Toutefois, Claude Jasmin se montre clairvoyant en imaginant un face-à-face entre une nostalgique et un partisan de la modernité, même s’il ne prévoit pas l’ampleur qu’allait prendre l’industrie de la nostalgie au tournant du siècle. Il faut regretter, cependant, que la nouvelle soit à peu près dépourvue d’intrigue ou de structure dramatique. L’auteur se contente de présenter la situation, non sans accumuler les digressions et les réflexions incongrues. Le dénouement, en faisant intervenir une nouvelle planète située on ne sait où, éclairée par une centaine d’astres-soleils clignotants et habitée par des géants philosophes de nature végétale, s’abîme dans le ridicule. La pirouette est non seulement désinvolte, mais elle manque aussi de panache.

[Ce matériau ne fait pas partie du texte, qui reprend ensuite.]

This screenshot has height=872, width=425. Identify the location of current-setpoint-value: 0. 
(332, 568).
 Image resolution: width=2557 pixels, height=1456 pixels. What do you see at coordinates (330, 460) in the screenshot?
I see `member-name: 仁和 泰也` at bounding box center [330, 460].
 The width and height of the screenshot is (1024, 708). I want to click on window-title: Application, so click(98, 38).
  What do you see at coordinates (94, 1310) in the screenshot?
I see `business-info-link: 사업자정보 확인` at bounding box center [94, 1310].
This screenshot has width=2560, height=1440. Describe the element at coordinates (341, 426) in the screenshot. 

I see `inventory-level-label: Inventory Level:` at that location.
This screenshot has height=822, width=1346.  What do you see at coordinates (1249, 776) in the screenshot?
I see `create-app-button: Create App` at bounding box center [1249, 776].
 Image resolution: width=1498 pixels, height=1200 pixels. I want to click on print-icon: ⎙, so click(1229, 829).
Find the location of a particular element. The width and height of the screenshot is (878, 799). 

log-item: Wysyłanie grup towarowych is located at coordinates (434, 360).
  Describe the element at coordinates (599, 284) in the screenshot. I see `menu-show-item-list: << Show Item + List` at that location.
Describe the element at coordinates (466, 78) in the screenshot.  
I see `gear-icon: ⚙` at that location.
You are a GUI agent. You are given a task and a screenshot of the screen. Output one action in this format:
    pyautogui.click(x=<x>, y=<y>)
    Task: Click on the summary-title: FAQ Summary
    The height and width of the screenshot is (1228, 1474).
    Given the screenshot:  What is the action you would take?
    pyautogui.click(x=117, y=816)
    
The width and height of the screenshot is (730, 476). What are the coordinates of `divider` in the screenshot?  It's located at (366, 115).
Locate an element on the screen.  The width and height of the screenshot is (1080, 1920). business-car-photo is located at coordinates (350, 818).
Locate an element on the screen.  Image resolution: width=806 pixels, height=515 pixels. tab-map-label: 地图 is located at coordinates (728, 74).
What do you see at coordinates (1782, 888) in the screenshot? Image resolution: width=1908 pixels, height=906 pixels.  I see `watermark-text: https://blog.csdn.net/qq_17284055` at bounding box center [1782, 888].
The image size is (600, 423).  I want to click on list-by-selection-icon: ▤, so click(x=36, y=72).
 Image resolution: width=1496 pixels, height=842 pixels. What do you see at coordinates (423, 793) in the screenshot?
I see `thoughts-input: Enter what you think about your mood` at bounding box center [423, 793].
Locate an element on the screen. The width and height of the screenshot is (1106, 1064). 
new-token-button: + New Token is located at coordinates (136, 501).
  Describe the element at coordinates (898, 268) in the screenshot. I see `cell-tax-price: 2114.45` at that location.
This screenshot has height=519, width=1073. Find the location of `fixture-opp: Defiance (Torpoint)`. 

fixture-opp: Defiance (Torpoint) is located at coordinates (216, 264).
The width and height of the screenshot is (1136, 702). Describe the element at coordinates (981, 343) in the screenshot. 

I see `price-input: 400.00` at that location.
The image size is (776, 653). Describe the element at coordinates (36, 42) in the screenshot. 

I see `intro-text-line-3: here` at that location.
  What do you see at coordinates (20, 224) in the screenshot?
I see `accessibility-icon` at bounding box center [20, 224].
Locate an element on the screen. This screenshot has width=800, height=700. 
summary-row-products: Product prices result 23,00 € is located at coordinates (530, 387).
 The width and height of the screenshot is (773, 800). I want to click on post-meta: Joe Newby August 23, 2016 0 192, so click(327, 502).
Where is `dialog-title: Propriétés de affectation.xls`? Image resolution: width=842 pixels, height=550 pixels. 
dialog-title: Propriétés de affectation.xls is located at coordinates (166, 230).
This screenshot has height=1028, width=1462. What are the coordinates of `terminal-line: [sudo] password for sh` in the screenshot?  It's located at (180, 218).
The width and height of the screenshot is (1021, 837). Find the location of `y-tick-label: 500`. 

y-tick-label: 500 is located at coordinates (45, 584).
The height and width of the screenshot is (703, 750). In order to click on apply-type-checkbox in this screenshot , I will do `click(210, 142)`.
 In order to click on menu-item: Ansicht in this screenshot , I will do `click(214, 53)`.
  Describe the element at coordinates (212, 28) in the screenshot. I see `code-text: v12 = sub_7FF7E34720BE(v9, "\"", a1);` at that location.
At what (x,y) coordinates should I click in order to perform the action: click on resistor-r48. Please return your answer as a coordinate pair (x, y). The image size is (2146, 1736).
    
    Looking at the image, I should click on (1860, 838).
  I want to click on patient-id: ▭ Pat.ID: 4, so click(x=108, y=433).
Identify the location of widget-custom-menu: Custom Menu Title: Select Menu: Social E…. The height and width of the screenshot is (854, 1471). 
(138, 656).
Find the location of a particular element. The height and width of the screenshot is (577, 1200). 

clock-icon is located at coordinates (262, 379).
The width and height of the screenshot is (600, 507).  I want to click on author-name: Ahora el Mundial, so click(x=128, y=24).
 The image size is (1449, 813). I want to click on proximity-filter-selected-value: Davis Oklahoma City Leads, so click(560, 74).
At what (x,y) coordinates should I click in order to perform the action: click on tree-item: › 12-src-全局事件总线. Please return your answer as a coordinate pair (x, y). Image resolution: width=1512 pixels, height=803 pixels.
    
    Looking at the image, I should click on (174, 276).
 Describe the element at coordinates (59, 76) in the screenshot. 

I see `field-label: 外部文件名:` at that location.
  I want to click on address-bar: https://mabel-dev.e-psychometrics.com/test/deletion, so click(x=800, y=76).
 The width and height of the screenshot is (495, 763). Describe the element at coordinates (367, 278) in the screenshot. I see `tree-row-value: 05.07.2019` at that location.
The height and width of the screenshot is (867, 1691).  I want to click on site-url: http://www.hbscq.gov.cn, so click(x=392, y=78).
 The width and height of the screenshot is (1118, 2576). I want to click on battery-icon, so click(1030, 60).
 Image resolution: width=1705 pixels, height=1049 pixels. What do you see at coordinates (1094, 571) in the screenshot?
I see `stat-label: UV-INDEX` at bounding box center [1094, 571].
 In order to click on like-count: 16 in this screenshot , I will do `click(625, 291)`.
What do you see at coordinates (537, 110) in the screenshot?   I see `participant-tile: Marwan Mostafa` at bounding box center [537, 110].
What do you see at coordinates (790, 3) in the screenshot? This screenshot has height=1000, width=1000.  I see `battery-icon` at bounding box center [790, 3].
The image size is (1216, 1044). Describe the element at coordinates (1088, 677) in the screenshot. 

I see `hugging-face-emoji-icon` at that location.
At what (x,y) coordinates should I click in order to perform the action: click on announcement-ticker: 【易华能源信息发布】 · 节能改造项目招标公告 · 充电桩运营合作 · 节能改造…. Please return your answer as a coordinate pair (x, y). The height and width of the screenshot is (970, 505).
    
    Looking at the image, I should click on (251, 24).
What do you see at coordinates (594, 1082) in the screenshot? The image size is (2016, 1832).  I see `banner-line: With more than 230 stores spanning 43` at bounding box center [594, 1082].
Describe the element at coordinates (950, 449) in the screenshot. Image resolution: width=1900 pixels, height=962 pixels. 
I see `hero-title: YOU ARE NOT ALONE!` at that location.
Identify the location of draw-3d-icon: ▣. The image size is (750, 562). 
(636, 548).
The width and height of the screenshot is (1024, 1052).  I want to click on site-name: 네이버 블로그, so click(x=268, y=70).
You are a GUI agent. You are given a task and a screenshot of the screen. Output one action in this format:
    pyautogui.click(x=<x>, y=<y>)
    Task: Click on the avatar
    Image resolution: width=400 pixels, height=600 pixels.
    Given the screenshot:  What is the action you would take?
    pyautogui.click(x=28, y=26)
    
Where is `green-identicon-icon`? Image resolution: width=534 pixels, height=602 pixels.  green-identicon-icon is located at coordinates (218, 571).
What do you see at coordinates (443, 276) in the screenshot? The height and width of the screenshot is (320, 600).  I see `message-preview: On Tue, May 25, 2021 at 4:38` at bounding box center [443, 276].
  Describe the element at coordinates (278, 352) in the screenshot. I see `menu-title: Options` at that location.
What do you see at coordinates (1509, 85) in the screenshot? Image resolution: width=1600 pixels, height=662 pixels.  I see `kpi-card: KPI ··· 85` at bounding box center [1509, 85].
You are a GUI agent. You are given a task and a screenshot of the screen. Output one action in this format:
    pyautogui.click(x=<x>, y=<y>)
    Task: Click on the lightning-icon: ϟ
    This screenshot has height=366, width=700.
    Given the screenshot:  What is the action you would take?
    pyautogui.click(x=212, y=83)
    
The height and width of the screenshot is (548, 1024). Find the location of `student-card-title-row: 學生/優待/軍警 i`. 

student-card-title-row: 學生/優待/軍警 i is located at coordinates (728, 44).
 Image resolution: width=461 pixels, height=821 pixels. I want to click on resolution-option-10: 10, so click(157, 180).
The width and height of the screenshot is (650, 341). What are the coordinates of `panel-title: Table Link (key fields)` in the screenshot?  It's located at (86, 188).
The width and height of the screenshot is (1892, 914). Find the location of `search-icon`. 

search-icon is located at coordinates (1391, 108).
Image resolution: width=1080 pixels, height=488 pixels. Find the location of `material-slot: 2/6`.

Le texte révèle néanmoins un auteur raisonnablement bien informé des progrès qu’on pouvait attendre des décennies à venir. Comme il sied à une nouvelle parue dans Châtelaine, Jasmin agrémente son extrapolation du récit d’une relation amoureuse entre deux êtres trop différents pour rester ensemble. Le cadre, un peu court, empêche l’auteur d’en faire plus que des personnages vite schématisés, mais le tout est raconté avec un entrain et un sens de la fantaisie qui nous permettent, encore aujourd’hui, de lire cette nouvelle sans déplaisir. [JLT]

  • Source : La Décennie charnière (1960-1969), Alire, p. 106-108.